Власть. О, как её хотят мои соплеменники! А недавние выборы! Огромная толпа кандидатов шевелилась облаком планктона под носом у голубого кита. Болтливый мелкий криль. Пока животное готовилось к завтраку, спесивый корм вёл яростные и нелицеприятные дебаты об устройстве прекрасной жизни в окружающем океане. Потом громадный зверь втянул полморя солёной воды вместе с дебатирующим крилем – и выплюнул очищенную воду. Теперь – тишина. Переваривание».
Я сказала бабушке, что мне привиделся голубой кит.
– Это детское сравнение, – ответила она. – Нам за такое поставили бы неуд. И зачем ты думаешь о власти…
– А мне нравится. Вся страна теперь будет смотреть в тоскливо-щенячьи глаза остатнего непереваренного планктона. И как не надоело! Непереваренного – всего-то несколько штук особей, остальные прошли с потоком, но эти самые некоторые, оставшиеся за губой, вне китовой утробы, почему-то чуть не плачут. У них теперь – зеленоватые обвисшие скулы, и возраст появился. Волосы белеют даже у самых отпетых брюнетов. Чудо-юдо-рыба-кит, такое большое и могучее, могутное, мощное, возможностное животное, полное чарующих тайн, почему-то привлекает этих страдальцев исключительно своей утробой! Манит внутрь, в темноту, в изоляцию. Чудно. Невероятно.
Я закипела, разговорилась, а бабушка терпеливо ждёт. Потом поправляет меня:
– В утробе кашалота – не кита голубого, а кашалота, – находится драгоценная амбра. Как ни прозаичен его кишечник, амбра закрепляет аромат парфюма навек. Мстительный кашалот может целиком, не жуя, проглотить человека. А голубой кит не может. Говорю же, твоё сравнение путаное, поверхностное, без глубины. Журнали-и-и-и-стка! Из тебя вряд ли получится литератор. Ты, случаем, не демократка? Давай опять поговорим о мужчинах?

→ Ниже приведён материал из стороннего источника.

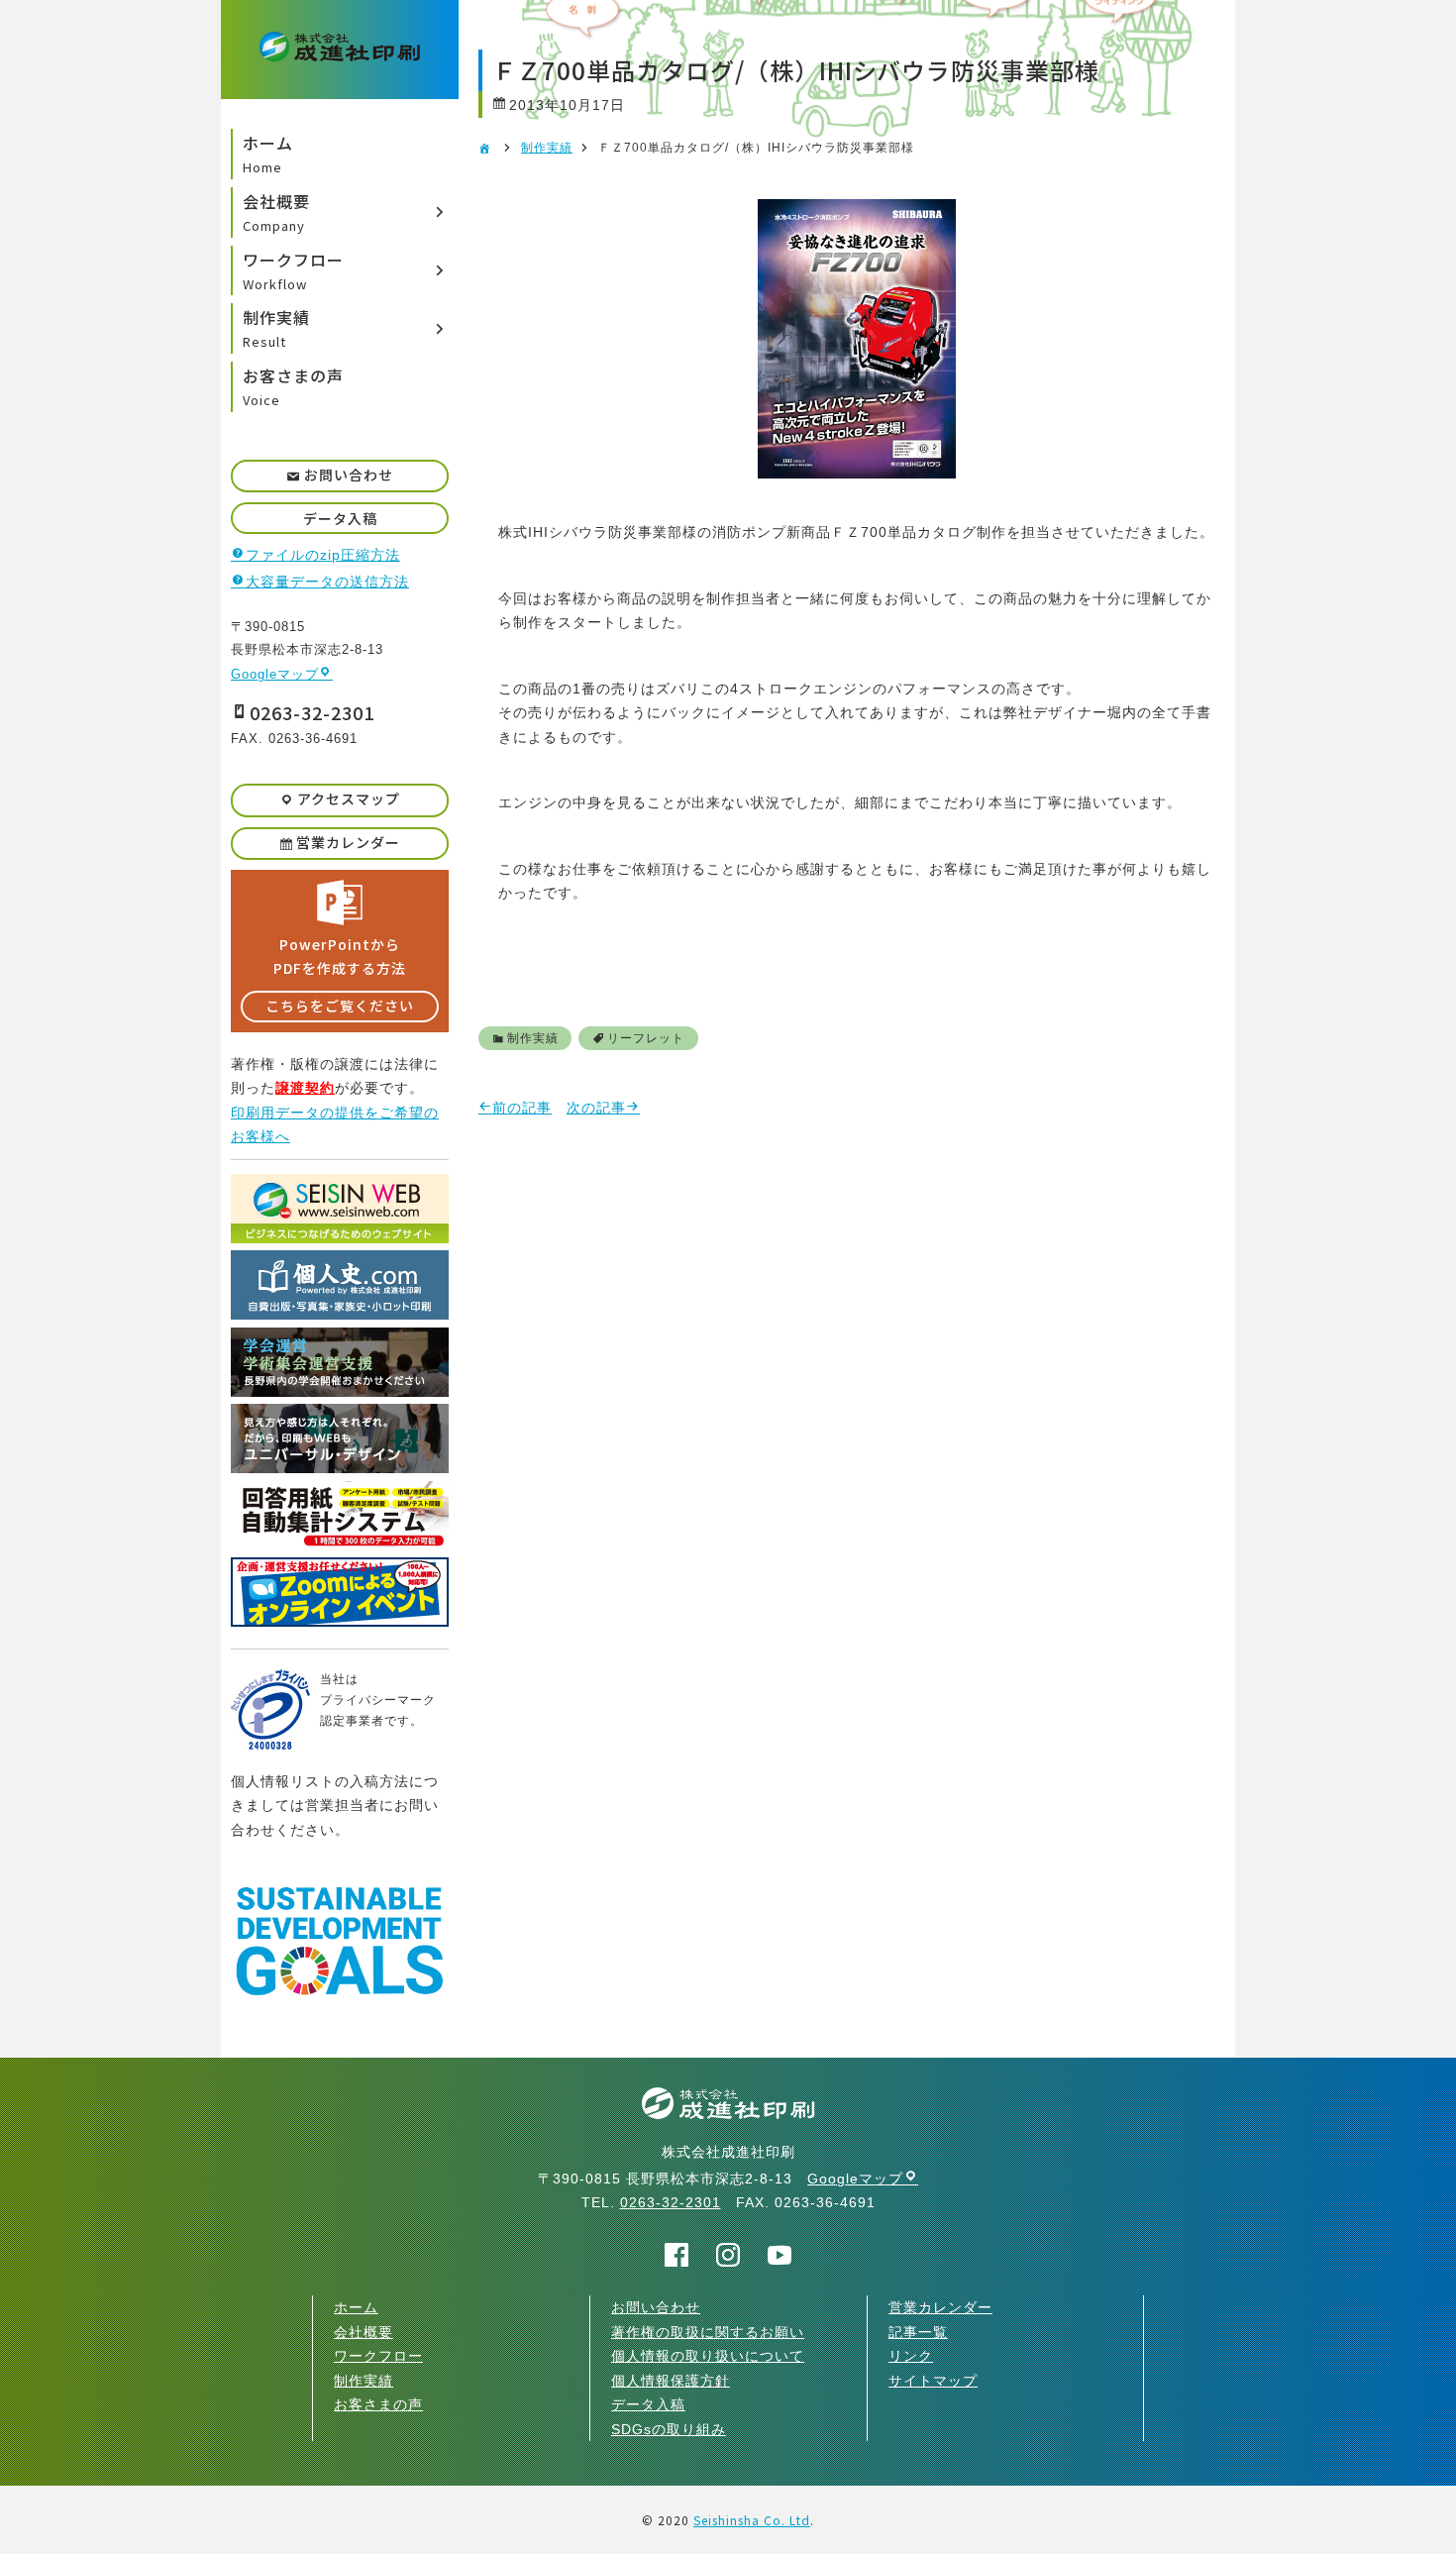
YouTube (780, 2255)
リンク (910, 2356)
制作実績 (546, 148)
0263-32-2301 (312, 712)
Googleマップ (275, 674)
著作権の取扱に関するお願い (707, 2332)
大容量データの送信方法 (327, 581)
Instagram (728, 2255)
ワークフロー (378, 2356)
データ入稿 (340, 518)
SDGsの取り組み (668, 2429)
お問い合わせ (348, 474)
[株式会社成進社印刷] (340, 49)
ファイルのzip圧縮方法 (323, 555)
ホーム (356, 2307)
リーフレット (645, 1038)
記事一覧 (918, 2332)
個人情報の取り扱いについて (707, 2356)
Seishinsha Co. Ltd (751, 2519)
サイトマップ (933, 2381)
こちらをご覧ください (339, 1005)
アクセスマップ (348, 798)
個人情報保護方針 (670, 2381)
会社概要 (363, 2332)
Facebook (677, 2255)
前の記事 (522, 1108)
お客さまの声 (378, 2404)
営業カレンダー (348, 842)
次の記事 (596, 1108)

– Ну… давай, – печально согласилась я. Бабушка всегда права. – Говори. Если уж о власти не хочешь.
– В Америке был большой чиновник, ныне пенсионер, Генри, очень умный, высокооплачиваемый. Он однажды сказал в интервью, что самый верх мужской сексапильности – власть.
– Бабушка!
– Я сама читала. Лет десять назад. У нас в стране тогда уже можно было печатать всякие американские признания, поскольку отменили цензуру. Я газету с интервью Генриным давно потеряла, точнее, выбросила, поскольку тогда было очень много газет с половыми вопросами и ответами; бедная публика насыщалась пылью, оставшейся от запретов прошлого. И я тоже.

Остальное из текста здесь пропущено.